* _DOCUMENT EXTRACT_:

The prevailing air surrounding quantum computing is that of wonder and awe. We have all heard about quantum computers, the next big technology that's going to transform our lives and society. But does the hype really hold true when we look at the current progress of technology? Is the immense potential power of quantum computing going to be in the hands of children anytime soon? Or will it remain a very sophisticated technology, only applicable in highly specialized fields, never really touching the lives of the general person? Let's take a deeper look at where the technology currently stands, debunking the myths surrounding it and analyzing its possibilities in a practical light. First, a short introduction to the basic mechanism of quantum computers.
A classical computer operates as a binary system. The smallest unit of information that it can process is known as bits. The value of a bit can be either 1 or 0. The unit of information in a quantum computer is known as qubits. The value of a qubit can also be set to 1 or 0. Here comes the first interesting principle of quantum mechanics, namely superposition. According to this principle, the value of a qubit can be any proportion of both values simultaneously. To put this in perspective, whereas 4 classical bits can have any one of sixteen possible combinations of information, 4 bits can hold all sixteen pieces of information at once. This number grows exponentially with each added bit and grants quantum computers vast computational power.
Another exciting principle used in quantum computing is entanglement. This essentially means if two qubits are in an entangled state, the value of one can be instantaneously known by measuring the value of the other. Along with other technically sophisticated quantum mechanical laws such as interference, qubit manipulation etc- quantum computers have the potential to perform computations in less than an hour that even the world's most powerful supercomputers would take a practically unrealistic amount of time to perform. A 1000 qubit quantum computer can simultaneously carry out more calculations than there are particles in the known universe.
Quantum computing is a very recent technology that still has a long way to go before it can achieve any relevance in the real world. The very complex and sophisticated challenges facing the new tech makes many existing ideas surrounding it sound almost like myths. Let's look at two of the most common misconceptions regarding quantum computers.
1. Quantum computers will replace classical computers
This is not happening in the foreseeable future, and according to some experts- never. Firstly, quantum computers aren't being developed to take over classical computers. It's more accurate to think of them as a new kind of technology designed to carry out high-precision, specialized activities. For everyday use ranging from streaming high-definition videos to writing this article- quantum computers remain largely useless. A quantum computer may be able to outperform a classical computer at a specific task, but for most day-to-day activities, it's a safe assumption that they won't become a fixture in our lives.
2. Commercial quantum computers are just around the corner
Even though quantum computers show us glimpses of an exciting technology of the future, we are still at least decades away even before this technology crawls out of its infancy. The main hurdles to overcome include writing quantum algorithms, which is vastly different from classical algorithms. To build a functional machine, absolute zero temperature has to be generated and maintained. The error in calculations is still too large. To efficiently solve practical computational problems, the computer would require millions of qubits. Most current quantum computers are being experimented with using less than 100 qubits. The device is extremely complex overall compared to classical computers. So it's a long shot to predict the availability of commercial quantum computers anytime soon.

* _DATA UNDER STUDY_:
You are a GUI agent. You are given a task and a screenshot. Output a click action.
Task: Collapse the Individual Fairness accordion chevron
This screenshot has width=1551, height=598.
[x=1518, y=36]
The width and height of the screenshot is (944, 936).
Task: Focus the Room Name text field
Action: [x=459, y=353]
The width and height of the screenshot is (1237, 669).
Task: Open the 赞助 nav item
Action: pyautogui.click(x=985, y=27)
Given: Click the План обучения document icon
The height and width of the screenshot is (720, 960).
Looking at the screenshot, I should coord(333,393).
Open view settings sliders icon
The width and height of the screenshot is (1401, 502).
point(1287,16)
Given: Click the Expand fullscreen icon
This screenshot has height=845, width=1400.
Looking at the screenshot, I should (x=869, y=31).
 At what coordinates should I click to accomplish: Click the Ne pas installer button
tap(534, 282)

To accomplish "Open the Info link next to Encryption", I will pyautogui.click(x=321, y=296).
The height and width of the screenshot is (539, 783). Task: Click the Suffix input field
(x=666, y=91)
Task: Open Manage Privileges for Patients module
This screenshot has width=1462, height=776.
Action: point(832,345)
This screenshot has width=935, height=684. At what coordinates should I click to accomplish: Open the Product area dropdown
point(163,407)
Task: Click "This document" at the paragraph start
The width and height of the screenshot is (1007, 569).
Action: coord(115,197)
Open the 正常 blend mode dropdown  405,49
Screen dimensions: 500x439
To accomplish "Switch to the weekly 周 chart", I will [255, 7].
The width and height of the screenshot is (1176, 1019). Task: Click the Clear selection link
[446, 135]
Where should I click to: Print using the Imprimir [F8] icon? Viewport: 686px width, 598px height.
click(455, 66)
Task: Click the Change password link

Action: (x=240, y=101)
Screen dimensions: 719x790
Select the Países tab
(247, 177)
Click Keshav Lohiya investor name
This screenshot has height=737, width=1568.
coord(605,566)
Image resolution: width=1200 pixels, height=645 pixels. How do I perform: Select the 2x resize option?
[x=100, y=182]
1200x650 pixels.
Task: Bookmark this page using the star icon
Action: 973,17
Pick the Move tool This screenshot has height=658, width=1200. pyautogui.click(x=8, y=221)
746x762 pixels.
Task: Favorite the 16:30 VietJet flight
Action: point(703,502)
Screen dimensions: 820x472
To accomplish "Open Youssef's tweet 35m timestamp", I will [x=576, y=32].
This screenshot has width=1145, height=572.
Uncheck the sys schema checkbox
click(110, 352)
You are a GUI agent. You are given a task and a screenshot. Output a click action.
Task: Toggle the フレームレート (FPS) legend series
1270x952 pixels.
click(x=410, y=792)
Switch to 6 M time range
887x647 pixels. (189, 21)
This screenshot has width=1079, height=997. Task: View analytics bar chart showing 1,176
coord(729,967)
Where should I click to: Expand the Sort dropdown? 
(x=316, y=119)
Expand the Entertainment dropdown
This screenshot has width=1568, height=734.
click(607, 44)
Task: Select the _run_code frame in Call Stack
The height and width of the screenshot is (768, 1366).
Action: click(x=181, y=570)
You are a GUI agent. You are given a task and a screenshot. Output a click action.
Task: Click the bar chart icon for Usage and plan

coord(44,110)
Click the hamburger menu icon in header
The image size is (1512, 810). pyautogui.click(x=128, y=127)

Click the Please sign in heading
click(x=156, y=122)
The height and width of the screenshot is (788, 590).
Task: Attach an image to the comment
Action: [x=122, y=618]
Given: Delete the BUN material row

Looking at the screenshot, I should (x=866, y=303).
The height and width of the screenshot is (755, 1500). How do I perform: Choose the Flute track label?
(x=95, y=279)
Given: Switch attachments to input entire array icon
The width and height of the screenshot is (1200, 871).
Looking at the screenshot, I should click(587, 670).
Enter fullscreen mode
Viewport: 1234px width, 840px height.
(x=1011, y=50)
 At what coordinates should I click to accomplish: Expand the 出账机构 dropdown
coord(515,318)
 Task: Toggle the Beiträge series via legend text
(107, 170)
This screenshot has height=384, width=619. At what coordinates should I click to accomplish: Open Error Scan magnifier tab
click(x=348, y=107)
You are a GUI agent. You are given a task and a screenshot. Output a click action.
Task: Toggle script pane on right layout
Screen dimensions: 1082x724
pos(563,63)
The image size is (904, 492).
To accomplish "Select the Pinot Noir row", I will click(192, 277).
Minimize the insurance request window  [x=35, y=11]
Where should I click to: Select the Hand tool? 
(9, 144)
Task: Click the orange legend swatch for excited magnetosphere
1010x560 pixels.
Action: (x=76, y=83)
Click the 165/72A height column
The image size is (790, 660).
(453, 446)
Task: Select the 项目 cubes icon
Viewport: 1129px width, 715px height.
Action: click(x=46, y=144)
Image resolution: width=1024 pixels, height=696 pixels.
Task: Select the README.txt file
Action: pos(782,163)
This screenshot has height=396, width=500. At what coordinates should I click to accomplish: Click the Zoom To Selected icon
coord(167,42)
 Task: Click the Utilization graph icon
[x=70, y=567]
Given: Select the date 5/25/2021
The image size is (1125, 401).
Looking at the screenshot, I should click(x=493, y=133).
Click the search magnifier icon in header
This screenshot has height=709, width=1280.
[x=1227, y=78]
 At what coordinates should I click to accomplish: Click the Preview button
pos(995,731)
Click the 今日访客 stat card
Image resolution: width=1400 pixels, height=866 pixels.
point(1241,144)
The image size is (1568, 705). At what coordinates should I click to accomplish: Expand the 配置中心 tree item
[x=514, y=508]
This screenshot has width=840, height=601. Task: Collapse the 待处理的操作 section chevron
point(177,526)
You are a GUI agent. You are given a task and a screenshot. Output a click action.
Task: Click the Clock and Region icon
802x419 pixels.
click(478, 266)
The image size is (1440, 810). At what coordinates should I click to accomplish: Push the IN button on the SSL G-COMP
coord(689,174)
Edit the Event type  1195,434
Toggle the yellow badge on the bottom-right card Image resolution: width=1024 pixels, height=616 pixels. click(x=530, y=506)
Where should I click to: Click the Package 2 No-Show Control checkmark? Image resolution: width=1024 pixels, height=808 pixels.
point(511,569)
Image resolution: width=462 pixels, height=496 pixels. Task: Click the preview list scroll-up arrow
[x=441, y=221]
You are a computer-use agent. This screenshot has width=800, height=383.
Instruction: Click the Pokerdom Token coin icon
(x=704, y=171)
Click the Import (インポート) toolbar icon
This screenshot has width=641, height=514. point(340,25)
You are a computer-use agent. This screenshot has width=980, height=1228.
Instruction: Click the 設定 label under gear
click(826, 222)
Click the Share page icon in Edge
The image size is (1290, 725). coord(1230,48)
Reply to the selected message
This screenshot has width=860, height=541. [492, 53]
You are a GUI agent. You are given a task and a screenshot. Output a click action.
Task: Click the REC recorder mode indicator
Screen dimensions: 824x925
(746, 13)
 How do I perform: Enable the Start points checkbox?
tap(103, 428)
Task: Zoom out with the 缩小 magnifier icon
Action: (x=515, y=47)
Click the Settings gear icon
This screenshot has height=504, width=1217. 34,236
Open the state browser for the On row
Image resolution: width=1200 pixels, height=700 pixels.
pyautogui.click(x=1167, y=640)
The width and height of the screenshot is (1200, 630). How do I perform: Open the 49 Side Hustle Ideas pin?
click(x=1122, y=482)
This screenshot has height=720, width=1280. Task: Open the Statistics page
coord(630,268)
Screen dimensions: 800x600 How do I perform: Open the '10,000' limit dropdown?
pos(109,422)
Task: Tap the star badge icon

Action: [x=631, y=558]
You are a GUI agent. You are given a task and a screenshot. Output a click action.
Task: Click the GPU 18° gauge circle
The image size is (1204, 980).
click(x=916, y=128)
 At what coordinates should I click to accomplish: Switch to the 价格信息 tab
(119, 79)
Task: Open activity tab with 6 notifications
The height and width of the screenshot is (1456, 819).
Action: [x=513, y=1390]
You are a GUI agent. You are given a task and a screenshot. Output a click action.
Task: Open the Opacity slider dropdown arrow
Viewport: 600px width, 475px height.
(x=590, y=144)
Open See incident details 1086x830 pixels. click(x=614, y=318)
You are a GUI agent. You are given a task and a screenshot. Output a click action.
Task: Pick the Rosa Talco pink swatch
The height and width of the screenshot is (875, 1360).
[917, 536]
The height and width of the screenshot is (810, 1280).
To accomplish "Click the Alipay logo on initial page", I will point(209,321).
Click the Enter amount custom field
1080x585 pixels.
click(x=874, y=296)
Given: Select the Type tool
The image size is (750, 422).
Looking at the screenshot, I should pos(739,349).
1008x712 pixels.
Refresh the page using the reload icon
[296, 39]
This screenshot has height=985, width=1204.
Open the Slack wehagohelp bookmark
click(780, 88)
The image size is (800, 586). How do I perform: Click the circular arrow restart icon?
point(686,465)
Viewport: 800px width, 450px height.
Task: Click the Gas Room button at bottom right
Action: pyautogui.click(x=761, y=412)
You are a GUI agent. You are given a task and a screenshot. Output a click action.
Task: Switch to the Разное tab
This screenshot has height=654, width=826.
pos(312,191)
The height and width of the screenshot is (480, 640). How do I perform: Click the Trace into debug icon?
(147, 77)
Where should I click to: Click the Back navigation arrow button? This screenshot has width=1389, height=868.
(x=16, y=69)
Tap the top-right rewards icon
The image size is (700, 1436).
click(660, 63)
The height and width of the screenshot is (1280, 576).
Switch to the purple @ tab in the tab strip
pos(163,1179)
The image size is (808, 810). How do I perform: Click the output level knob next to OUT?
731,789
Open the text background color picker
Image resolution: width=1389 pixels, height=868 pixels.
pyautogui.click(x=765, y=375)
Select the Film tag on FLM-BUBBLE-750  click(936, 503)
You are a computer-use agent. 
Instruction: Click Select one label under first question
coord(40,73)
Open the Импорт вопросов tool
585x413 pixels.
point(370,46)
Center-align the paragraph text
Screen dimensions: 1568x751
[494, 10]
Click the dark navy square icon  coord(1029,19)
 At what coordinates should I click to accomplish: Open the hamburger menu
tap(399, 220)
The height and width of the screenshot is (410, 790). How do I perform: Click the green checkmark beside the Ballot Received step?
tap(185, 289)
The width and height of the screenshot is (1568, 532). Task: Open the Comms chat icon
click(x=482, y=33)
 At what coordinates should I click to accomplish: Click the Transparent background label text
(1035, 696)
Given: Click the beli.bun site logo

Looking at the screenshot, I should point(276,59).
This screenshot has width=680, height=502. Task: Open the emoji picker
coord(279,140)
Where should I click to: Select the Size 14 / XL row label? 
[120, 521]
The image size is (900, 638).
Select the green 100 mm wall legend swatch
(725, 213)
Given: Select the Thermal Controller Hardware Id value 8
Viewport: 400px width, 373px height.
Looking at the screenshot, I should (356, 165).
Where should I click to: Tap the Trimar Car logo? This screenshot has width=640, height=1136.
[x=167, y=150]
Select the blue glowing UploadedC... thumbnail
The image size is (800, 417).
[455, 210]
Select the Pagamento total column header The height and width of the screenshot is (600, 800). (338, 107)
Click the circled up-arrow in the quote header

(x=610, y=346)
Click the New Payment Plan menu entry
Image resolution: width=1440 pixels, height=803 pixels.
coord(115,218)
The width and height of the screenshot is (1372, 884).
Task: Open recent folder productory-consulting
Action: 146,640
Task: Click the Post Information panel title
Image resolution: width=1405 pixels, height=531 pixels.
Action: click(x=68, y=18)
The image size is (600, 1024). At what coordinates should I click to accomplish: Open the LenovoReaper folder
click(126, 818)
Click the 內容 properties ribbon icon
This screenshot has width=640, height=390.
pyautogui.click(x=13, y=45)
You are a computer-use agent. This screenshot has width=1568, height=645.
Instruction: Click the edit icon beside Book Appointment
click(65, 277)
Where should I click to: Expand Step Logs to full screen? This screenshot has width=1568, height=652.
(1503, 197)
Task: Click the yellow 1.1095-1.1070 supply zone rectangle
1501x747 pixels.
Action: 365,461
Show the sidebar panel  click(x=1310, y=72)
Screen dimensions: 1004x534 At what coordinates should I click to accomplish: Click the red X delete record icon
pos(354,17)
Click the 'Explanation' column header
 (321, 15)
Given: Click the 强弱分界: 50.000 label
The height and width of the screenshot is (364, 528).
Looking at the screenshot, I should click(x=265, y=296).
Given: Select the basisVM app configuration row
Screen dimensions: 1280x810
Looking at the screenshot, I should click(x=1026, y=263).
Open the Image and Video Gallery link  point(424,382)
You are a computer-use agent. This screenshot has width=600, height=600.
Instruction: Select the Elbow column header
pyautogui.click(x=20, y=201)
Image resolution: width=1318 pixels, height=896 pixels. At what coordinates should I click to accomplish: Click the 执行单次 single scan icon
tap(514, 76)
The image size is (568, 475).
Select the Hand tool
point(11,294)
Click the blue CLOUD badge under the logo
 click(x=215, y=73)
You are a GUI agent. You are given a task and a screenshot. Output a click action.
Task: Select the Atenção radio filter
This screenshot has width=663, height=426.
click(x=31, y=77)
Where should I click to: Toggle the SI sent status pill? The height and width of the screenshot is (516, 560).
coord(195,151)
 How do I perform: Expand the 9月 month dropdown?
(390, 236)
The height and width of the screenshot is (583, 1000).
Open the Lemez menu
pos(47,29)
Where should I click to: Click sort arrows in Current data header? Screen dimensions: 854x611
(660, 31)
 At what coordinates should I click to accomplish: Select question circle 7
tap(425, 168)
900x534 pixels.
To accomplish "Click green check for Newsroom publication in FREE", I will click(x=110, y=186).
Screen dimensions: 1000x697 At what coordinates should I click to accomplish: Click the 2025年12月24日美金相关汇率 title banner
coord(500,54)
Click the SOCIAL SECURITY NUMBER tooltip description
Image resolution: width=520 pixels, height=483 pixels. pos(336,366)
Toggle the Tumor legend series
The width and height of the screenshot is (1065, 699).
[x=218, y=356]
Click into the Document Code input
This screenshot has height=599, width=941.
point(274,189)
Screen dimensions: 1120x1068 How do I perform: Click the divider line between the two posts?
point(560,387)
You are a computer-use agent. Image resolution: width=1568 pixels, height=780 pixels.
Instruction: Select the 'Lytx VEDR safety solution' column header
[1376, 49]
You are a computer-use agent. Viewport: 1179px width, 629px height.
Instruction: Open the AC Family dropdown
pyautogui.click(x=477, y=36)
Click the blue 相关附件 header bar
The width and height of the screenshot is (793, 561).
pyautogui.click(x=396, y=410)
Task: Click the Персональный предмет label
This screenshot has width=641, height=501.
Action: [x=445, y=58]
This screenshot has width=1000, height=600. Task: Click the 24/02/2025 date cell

* _EXERCISE REQUIREMENTS_:
[1] List every quantum mechanical principle or law that the quantum computing article names.
[2] Repeat everything in the quantum computing article from "Another exciting principle" down to "the known universe.".

* _EXERCISE ANSWERS_:
[1] Superposition, entanglement, interference, qubit manipulation

[2]
Another exciting principle used in quantum computing is entanglement. This essentially means if two qubits are in an entangled state, the value of one can be instantaneously known by measuring the value of the other. Along with other technically sophisticated quantum mechanical laws such as interference, qubit manipulation etc- quantum computers have the potential to perform computations in less than an hour that even the world's most powerful supercomputers would take a practically unrealistic amount of time to perform. A 1000 qubit quantum computer can simultaneously carry out more calculations than there are particles in the known universe.